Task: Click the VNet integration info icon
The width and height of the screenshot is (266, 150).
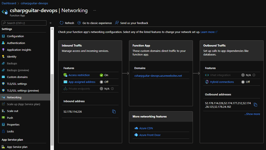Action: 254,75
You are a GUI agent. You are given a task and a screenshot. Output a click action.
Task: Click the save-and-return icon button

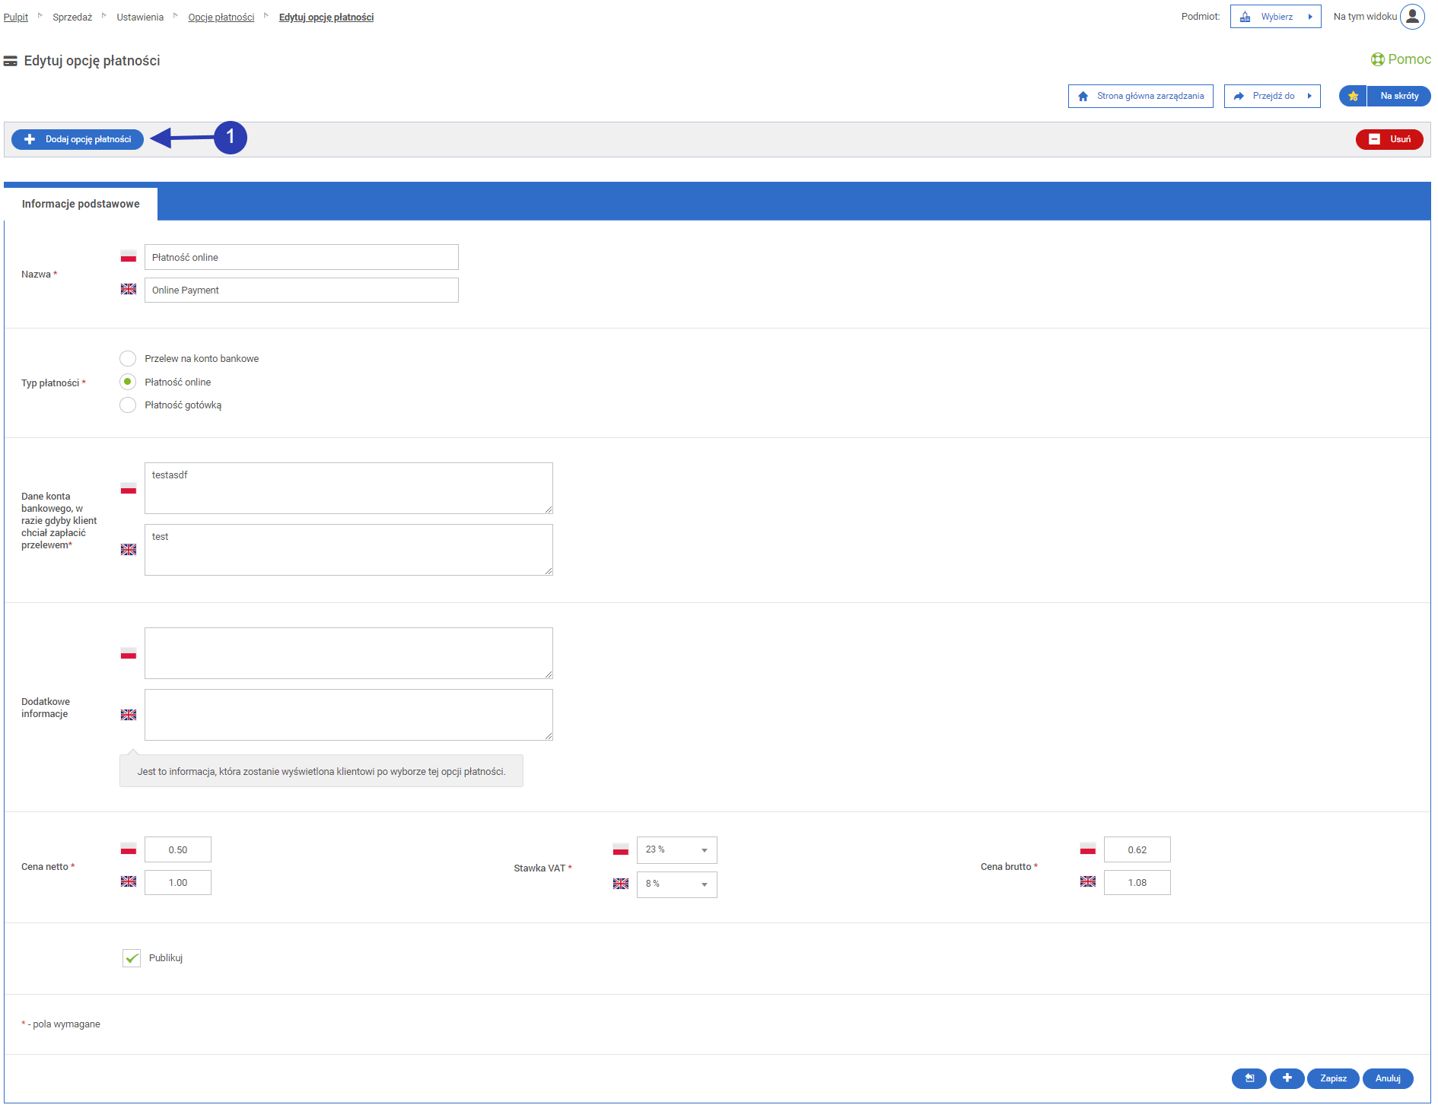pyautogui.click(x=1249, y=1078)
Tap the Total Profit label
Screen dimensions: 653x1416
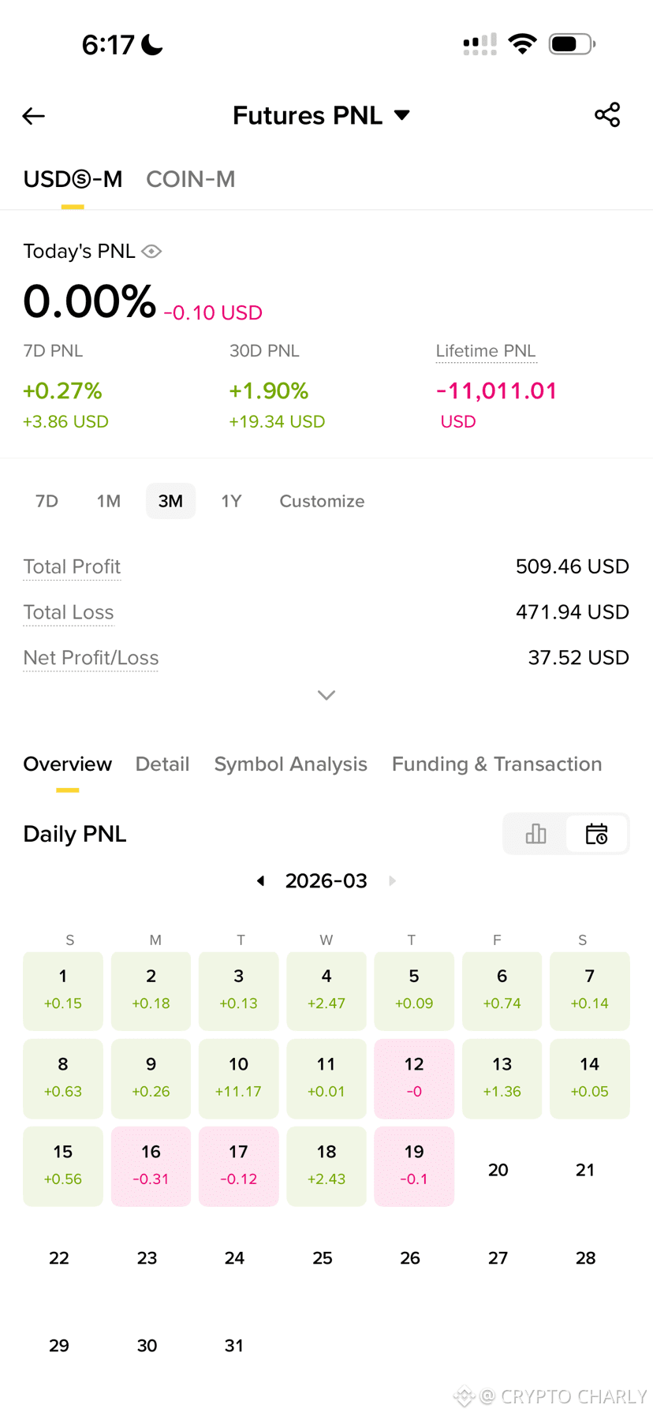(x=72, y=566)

> [The task]: Output the data above exactly. Drop every picture.

> [Answer for the task]:
Task: Click the VNet integration info icon
The width and height of the screenshot is (266, 150).
Action: 254,75
You are a GUI agent. You are given a task and a screenshot. Output a click action.
Task: Click the save-and-return icon button

pyautogui.click(x=1249, y=1078)
Tap the Total Profit label
Screen dimensions: 653x1416
(x=72, y=566)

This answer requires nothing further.